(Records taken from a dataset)
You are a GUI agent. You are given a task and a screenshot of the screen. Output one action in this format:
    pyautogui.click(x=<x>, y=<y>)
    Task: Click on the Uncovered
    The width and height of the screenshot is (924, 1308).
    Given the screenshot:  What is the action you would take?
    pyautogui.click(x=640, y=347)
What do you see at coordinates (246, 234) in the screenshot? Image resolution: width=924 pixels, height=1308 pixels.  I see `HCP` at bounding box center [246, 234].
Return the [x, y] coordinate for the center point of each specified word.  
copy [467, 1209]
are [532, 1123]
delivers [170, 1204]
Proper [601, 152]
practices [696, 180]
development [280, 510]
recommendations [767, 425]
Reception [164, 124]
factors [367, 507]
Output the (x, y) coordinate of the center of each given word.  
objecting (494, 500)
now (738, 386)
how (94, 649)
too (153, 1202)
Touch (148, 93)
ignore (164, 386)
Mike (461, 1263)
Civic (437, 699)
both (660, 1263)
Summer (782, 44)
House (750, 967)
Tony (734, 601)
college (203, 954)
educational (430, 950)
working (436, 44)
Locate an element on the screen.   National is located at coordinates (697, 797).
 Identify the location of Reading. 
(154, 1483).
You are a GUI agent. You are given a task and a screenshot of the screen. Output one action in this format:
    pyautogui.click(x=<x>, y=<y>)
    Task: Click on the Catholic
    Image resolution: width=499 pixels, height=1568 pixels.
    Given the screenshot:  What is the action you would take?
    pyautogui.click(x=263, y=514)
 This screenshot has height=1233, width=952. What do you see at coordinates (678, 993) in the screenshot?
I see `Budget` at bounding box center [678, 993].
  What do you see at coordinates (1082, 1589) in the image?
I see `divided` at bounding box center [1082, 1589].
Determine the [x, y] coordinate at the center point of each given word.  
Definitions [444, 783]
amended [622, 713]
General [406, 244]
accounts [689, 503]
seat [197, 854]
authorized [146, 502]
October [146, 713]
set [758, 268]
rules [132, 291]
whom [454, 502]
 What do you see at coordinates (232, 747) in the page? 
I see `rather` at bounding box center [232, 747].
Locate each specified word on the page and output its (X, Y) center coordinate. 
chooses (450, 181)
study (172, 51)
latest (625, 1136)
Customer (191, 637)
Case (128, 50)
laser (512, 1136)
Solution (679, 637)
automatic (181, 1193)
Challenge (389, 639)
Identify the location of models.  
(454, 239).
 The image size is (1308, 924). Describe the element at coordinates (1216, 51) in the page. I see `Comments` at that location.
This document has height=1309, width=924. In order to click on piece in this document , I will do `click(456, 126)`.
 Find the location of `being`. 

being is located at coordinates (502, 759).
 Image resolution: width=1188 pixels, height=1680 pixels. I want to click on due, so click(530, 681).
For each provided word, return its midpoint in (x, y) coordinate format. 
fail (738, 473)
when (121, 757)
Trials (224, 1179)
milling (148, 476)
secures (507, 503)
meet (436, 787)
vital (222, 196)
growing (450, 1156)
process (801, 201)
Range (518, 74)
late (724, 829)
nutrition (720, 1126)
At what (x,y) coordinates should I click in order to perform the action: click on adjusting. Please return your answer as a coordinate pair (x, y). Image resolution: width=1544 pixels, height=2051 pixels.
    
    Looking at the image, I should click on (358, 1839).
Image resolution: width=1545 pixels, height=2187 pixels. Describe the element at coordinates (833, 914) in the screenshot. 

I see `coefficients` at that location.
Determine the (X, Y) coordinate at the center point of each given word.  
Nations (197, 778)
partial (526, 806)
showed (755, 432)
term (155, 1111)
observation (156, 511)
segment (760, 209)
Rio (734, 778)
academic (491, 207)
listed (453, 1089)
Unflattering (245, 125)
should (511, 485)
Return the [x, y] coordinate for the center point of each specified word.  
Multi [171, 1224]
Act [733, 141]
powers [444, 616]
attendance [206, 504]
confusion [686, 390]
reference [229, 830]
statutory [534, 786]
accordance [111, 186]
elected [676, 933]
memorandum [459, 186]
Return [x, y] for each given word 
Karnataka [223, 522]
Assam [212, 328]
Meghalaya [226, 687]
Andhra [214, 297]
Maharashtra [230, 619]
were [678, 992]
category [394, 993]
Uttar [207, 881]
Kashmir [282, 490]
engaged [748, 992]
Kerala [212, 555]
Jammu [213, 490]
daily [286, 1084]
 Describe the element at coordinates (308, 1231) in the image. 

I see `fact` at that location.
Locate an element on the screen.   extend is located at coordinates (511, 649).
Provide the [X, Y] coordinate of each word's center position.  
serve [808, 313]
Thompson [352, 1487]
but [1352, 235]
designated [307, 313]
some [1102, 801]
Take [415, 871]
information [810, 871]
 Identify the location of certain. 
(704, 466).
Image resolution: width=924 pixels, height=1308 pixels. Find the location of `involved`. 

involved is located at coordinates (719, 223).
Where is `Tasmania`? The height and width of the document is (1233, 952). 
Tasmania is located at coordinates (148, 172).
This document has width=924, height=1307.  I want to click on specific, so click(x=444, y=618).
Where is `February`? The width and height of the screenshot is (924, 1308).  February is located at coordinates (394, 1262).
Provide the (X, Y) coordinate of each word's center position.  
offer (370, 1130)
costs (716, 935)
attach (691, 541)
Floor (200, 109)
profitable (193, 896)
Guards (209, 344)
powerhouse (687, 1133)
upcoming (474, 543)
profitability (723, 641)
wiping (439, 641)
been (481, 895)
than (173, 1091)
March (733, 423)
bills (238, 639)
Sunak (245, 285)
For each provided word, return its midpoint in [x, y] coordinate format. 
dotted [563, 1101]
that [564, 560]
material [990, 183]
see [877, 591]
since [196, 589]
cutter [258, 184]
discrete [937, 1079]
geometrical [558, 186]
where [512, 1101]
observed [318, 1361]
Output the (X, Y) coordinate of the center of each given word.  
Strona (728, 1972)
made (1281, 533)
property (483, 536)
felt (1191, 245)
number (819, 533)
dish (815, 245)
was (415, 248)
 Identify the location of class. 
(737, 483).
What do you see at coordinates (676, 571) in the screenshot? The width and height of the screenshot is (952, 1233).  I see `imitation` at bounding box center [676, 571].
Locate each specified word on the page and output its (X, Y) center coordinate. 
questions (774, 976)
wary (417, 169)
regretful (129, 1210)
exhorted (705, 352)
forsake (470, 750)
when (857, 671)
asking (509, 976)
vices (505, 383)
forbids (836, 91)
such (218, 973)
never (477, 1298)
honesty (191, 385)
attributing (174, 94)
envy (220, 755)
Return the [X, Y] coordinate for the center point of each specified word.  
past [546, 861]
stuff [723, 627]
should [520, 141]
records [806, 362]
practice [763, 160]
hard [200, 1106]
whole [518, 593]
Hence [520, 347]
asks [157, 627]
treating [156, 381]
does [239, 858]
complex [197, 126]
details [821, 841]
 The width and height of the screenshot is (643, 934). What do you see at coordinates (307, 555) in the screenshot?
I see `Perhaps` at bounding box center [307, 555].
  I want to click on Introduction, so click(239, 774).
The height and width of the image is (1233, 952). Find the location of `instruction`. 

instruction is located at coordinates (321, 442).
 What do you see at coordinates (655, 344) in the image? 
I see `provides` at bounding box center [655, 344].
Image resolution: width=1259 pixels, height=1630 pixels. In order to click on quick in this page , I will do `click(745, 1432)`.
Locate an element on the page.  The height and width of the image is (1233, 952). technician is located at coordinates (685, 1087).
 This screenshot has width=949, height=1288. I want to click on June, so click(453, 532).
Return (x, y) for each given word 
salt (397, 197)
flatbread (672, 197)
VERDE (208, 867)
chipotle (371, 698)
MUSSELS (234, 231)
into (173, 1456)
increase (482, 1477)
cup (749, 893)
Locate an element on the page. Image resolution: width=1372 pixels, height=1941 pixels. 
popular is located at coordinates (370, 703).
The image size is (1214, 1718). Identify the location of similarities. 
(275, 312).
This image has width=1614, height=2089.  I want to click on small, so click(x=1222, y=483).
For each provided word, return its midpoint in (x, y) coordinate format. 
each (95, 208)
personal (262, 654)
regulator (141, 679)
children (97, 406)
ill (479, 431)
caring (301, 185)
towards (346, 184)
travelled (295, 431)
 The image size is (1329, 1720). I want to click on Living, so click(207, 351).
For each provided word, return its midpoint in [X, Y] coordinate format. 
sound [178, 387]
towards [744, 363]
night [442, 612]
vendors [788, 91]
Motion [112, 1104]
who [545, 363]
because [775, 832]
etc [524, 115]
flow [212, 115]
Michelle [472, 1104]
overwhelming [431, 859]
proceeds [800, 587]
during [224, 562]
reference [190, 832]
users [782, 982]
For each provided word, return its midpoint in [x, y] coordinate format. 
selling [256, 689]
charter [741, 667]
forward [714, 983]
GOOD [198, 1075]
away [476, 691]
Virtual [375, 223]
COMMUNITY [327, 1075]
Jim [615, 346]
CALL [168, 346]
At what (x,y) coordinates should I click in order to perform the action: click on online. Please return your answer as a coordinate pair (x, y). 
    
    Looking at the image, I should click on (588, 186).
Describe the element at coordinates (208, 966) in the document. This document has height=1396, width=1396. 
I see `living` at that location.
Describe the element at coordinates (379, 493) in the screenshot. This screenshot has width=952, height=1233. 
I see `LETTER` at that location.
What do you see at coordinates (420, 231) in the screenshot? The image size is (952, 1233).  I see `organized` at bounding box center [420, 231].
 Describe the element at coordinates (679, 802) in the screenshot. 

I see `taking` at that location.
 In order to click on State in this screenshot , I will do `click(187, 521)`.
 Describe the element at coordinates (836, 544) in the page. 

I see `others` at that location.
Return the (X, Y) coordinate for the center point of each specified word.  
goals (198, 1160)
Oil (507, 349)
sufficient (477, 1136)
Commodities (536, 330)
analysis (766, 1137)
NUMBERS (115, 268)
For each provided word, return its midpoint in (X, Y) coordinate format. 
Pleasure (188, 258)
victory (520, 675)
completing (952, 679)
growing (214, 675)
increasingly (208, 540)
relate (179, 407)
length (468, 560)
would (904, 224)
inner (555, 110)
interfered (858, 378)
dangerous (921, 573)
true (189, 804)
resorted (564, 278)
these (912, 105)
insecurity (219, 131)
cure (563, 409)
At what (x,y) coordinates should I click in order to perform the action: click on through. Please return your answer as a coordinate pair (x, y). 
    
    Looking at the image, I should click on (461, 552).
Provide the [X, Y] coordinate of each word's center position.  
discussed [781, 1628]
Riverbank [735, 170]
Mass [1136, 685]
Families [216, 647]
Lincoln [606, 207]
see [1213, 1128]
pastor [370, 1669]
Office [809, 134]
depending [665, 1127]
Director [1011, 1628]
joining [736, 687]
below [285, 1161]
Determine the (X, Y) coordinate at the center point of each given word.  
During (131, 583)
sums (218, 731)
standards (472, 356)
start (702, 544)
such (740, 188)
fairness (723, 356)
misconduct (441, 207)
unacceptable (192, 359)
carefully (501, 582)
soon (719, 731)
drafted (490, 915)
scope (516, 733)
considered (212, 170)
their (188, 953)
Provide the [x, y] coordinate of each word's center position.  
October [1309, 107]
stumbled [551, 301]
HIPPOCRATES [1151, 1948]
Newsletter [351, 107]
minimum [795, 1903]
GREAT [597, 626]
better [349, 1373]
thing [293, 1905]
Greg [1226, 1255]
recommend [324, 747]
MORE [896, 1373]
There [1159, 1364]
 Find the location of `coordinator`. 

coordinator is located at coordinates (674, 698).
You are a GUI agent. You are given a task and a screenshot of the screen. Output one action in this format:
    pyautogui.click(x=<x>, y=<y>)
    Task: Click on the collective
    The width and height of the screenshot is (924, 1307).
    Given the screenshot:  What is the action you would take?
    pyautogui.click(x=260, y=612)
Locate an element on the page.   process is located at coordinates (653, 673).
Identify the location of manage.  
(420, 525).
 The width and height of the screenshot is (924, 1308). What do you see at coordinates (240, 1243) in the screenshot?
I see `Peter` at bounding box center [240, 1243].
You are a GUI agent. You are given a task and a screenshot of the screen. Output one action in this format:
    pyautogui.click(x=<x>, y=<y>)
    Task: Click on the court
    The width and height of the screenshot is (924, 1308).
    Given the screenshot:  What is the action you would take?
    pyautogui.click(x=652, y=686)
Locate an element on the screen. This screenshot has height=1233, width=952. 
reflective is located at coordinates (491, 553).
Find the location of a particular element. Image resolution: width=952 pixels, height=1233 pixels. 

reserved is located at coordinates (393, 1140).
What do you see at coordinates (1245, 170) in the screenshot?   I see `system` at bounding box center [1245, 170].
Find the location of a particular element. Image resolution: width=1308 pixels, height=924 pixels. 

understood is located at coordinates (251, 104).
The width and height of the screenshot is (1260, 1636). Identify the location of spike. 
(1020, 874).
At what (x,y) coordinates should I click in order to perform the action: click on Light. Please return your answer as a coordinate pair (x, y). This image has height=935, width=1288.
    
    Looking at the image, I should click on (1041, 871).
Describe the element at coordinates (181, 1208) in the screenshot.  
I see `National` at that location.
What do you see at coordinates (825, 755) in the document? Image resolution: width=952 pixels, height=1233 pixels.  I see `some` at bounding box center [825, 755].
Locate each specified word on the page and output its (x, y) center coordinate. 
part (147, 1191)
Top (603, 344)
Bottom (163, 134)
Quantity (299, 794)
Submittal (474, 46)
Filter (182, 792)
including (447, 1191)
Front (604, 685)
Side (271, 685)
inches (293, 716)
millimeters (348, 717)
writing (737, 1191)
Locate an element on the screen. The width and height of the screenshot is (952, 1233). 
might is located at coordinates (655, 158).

Your task =>
Reproduce the records from their first line through the line that contains "What do you see at coordinates (246, 234)", including both of those lines.

Task answer =>
You are a GUI agent. You are given a task and a screenshot of the screen. Output one action in this format:
    pyautogui.click(x=<x>, y=<y>)
    Task: Click on the Uncovered
    The width and height of the screenshot is (924, 1308).
    Given the screenshot:  What is the action you would take?
    pyautogui.click(x=640, y=347)
What do you see at coordinates (246, 234) in the screenshot? Image resolution: width=924 pixels, height=1308 pixels.  I see `HCP` at bounding box center [246, 234].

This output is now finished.